REQUIRED WORK: Print every line of the listing exactly, please.

++++++++++++++++++++

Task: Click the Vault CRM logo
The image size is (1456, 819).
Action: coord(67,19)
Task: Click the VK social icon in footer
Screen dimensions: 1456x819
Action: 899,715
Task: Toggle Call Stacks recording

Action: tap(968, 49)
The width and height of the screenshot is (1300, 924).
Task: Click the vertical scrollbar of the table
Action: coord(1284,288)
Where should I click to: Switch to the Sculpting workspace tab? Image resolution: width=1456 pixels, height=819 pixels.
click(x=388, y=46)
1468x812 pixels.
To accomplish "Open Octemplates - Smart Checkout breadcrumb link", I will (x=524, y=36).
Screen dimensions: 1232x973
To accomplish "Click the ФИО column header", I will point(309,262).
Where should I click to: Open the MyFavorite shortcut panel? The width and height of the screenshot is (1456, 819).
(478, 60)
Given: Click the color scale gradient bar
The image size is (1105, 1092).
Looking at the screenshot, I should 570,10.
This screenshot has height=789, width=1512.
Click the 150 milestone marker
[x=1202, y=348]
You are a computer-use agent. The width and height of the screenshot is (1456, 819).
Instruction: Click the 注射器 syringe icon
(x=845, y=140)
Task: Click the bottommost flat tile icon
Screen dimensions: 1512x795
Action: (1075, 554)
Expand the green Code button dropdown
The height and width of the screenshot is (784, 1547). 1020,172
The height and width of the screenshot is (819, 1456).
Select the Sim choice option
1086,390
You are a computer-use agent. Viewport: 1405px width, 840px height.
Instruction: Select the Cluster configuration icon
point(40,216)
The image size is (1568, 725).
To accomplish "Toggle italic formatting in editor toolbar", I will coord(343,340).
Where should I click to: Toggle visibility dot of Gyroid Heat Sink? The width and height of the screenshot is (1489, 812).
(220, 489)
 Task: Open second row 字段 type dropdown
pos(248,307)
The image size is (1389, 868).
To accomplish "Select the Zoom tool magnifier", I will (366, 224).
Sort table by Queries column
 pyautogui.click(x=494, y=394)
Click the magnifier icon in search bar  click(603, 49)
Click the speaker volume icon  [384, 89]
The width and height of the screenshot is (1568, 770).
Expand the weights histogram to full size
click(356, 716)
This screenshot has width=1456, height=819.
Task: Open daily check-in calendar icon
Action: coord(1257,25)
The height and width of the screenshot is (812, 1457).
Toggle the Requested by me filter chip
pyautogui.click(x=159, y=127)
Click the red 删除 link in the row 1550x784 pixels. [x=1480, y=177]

++++++++++++++++++++

ANSWER TO THIS TASK:
Task: Click the Vault CRM logo
The image size is (1456, 819).
Action: coord(67,19)
Task: Click the VK social icon in footer
Screen dimensions: 1456x819
Action: 899,715
Task: Toggle Call Stacks recording

Action: tap(968, 49)
The width and height of the screenshot is (1300, 924).
Task: Click the vertical scrollbar of the table
Action: coord(1284,288)
Where should I click to: Switch to the Sculpting workspace tab? Image resolution: width=1456 pixels, height=819 pixels.
click(x=388, y=46)
1468x812 pixels.
To accomplish "Open Octemplates - Smart Checkout breadcrumb link", I will (x=524, y=36).
Screen dimensions: 1232x973
To accomplish "Click the ФИО column header", I will point(309,262).
Where should I click to: Open the MyFavorite shortcut panel? The width and height of the screenshot is (1456, 819).
(478, 60)
Given: Click the color scale gradient bar
The image size is (1105, 1092).
Looking at the screenshot, I should 570,10.
This screenshot has height=789, width=1512.
Click the 150 milestone marker
[x=1202, y=348]
You are a computer-use agent. The width and height of the screenshot is (1456, 819).
Instruction: Click the 注射器 syringe icon
(x=845, y=140)
Task: Click the bottommost flat tile icon
Screen dimensions: 1512x795
Action: (1075, 554)
Expand the green Code button dropdown
The height and width of the screenshot is (784, 1547). 1020,172
The height and width of the screenshot is (819, 1456).
Select the Sim choice option
1086,390
You are a computer-use agent. Viewport: 1405px width, 840px height.
Instruction: Select the Cluster configuration icon
point(40,216)
The image size is (1568, 725).
To accomplish "Toggle italic formatting in editor toolbar", I will coord(343,340).
Where should I click to: Toggle visibility dot of Gyroid Heat Sink? The width and height of the screenshot is (1489, 812).
(220, 489)
 Task: Open second row 字段 type dropdown
pos(248,307)
The image size is (1389, 868).
To accomplish "Select the Zoom tool magnifier", I will (366, 224).
Sort table by Queries column
 pyautogui.click(x=494, y=394)
Click the magnifier icon in search bar  click(603, 49)
Click the speaker volume icon  [384, 89]
The width and height of the screenshot is (1568, 770).
Expand the weights histogram to full size
click(356, 716)
This screenshot has width=1456, height=819.
Task: Open daily check-in calendar icon
Action: coord(1257,25)
The height and width of the screenshot is (812, 1457).
Toggle the Requested by me filter chip
pyautogui.click(x=159, y=127)
Click the red 删除 link in the row 1550x784 pixels. [x=1480, y=177]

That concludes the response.